▸ Work required: Transcribe the stretch of entries below from the line with "Given: Click the Value fare yellow header" through the line with "You are a computer-use agent. This", exactly and with both ends included; leave out all other lines.

▸ Collected data entries:
▬▬▬

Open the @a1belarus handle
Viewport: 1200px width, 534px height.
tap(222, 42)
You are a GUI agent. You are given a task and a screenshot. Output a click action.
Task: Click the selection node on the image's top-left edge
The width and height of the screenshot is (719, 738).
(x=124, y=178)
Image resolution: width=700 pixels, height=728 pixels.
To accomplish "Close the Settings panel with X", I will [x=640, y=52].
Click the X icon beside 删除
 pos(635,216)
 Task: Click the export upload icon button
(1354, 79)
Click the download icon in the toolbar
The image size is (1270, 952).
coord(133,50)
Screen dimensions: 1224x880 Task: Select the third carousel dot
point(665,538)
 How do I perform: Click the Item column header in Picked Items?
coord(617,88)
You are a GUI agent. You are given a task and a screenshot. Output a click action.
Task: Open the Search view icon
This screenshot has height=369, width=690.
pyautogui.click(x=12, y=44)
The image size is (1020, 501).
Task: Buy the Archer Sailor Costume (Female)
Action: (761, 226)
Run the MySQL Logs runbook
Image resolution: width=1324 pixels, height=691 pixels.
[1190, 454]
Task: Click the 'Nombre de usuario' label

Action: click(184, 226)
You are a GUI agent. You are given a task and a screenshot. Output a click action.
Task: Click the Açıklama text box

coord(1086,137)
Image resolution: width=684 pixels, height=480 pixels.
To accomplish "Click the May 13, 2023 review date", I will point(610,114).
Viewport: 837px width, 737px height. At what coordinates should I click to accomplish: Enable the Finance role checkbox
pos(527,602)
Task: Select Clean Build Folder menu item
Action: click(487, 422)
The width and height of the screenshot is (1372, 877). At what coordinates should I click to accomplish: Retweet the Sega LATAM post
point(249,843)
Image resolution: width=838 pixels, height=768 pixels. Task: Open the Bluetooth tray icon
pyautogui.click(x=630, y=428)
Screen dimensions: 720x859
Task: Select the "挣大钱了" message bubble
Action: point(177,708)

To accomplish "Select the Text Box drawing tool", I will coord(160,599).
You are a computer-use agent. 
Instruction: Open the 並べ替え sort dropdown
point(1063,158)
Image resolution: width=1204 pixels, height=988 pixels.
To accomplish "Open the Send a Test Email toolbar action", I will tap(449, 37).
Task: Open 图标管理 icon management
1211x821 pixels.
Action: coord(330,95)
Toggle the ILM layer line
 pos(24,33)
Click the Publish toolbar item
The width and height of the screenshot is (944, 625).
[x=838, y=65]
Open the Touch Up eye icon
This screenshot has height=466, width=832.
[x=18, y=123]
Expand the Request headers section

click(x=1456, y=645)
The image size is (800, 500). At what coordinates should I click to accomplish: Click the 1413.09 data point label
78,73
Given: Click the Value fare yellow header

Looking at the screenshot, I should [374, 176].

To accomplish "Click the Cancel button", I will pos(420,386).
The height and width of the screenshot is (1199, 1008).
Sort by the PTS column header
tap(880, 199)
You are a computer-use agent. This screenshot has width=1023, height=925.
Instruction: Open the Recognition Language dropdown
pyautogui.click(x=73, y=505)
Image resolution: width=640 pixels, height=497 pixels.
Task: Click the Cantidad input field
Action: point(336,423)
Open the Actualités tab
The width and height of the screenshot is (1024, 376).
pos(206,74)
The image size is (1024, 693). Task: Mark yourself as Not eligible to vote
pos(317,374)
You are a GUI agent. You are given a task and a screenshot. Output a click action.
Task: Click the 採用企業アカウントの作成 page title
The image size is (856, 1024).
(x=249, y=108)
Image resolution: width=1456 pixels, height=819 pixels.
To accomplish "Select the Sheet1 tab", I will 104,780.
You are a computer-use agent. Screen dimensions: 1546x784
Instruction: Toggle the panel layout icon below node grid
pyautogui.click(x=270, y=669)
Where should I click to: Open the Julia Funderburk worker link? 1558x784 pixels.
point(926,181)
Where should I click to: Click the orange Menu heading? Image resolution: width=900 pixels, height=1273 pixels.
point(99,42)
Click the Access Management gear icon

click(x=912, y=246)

▬▬▬

▸ Response area:
Given: Click the Value fare yellow header

Looking at the screenshot, I should [374, 176].

To accomplish "Click the Cancel button", I will pos(420,386).
The height and width of the screenshot is (1199, 1008).
Sort by the PTS column header
tap(880, 199)
You are a computer-use agent. This screenshot has width=1023, height=925.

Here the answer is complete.